The Broadsheet is a daily newsletter published by Fortune, providing up-to-the-minute links to news and feature articles on women in business and the issues that affect their lives.
Harvard Business Review
Harvard Business Review’s articles on business strategy, general management, technology, leadership, human resources and innovation offers a wide variety of women-focused research, such as this survey-based article, Are Women Better Leaders than Men? by Jack Zenger and Joseph Folkman.

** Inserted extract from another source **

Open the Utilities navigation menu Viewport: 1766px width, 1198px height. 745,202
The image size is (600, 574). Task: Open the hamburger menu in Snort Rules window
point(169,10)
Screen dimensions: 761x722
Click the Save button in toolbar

Representation 2020 “works to raise awareness of the under-representation of women in elected office, to strengthen coalitions supportive of measures to increase women's representation, and to highlight the often overlooked structural barriers to achieving gender parity in American elections.” Its research includes The State of Women's Representation, a series of reports on women in U.S. elected office to be published annually through 2020, the centennial of the Nineteenth Amendment.
Women's Media Center
The Women's Media Center—founded by Jane Fonda, Robin Morgan, and Gloria Steinem—has the goal of making women visible and powerful in the media. Its work includes The Status of Women in U.S. Media 2015, an illuminating report summarizing the barriers to women's equal treatment in American media.
Pew Research Center
The Center is a nonpartisan fact tank that informs the public about the issues, attitudes and trends shaping America and the world. It conducts public opinion polling, demographic research, media content analysis and other empirical social science research. Pew recently published an extensive report, Women and Leadership, on the barriers facing women seeking leadership posts in both government and business.

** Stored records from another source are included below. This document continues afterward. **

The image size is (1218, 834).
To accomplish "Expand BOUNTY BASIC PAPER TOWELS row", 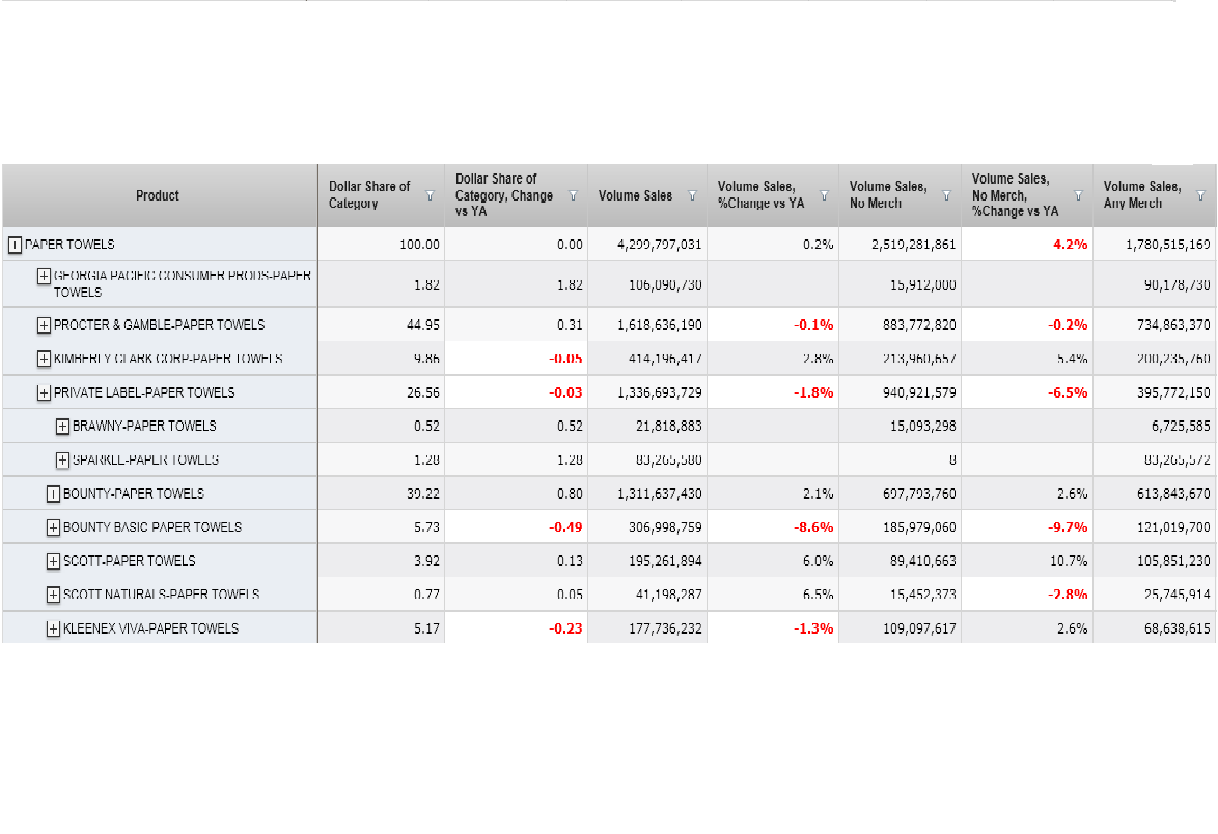I will [54, 527].
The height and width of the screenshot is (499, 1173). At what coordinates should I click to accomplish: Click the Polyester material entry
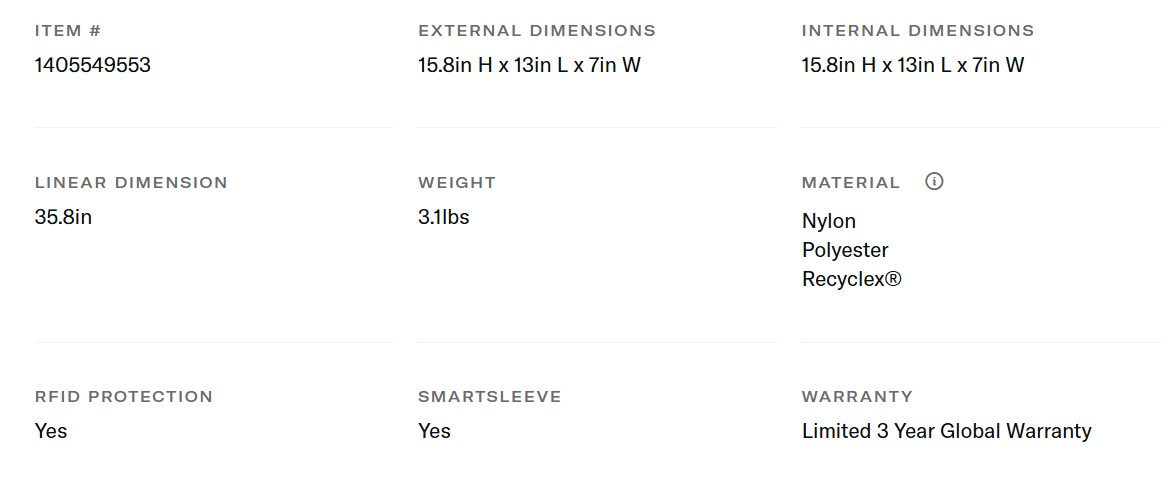(845, 250)
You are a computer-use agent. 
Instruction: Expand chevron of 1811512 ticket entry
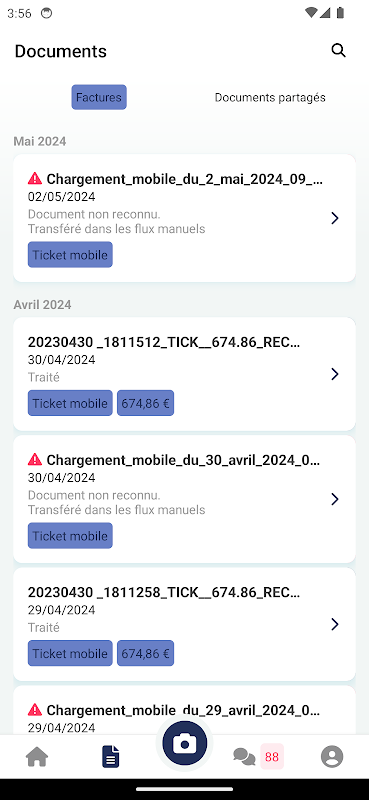(x=335, y=374)
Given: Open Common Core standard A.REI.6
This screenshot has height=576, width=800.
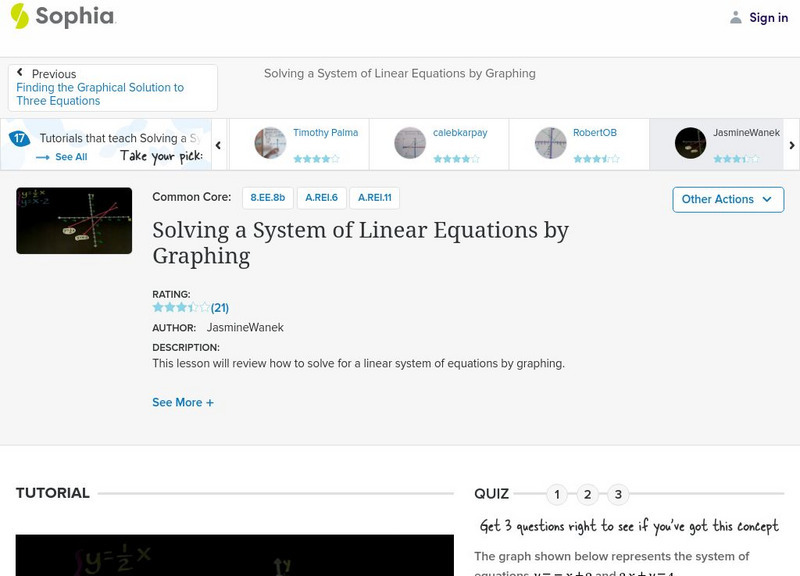Looking at the screenshot, I should (x=321, y=198).
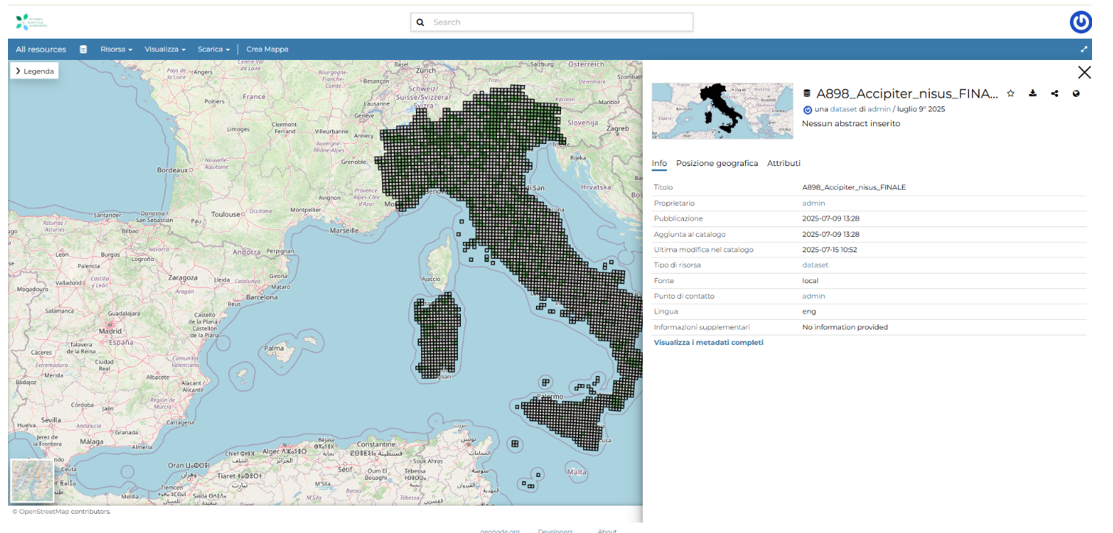Viewport: 1113px width, 533px height.
Task: Add dataset to favorites with star icon
Action: (1010, 94)
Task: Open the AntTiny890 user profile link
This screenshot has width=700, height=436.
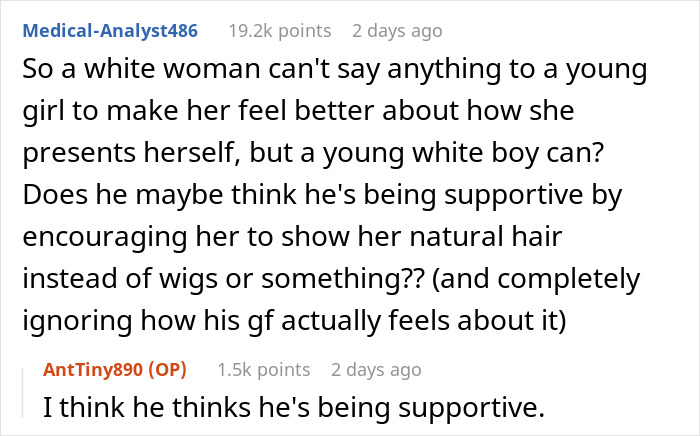Action: coord(93,370)
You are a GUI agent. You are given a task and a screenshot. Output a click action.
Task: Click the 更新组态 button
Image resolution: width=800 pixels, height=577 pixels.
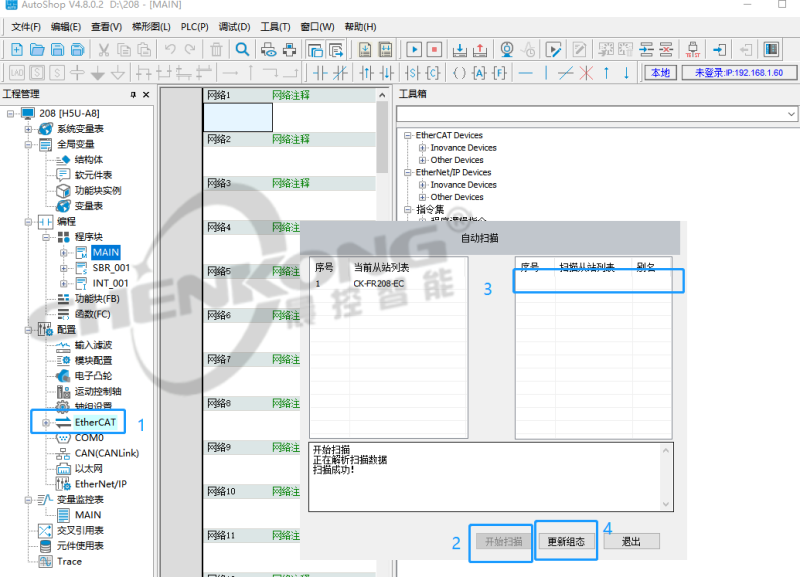[x=566, y=541]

The Center for American Progress
The Center for American Progress is an independent nonpartisan policy institute that is dedicated to improving the lives of all Americans, through bold, progressive ideas, as well as strong leadership and concerted action. The Center publishes frequently on women's status and issues of concern to women. Examples include Four Generations of American Women: Great Progress, Persistent Challenges and this fact sheet on Four Generations of American Women.
The Girl Scouts of the USA (GSUSA) is the largest leadership organization for girls in the world. They recently released Running for a Change: Girls and Politics Pulse Poll, a fascinating survey of girls' views of politics and their desire for leadership.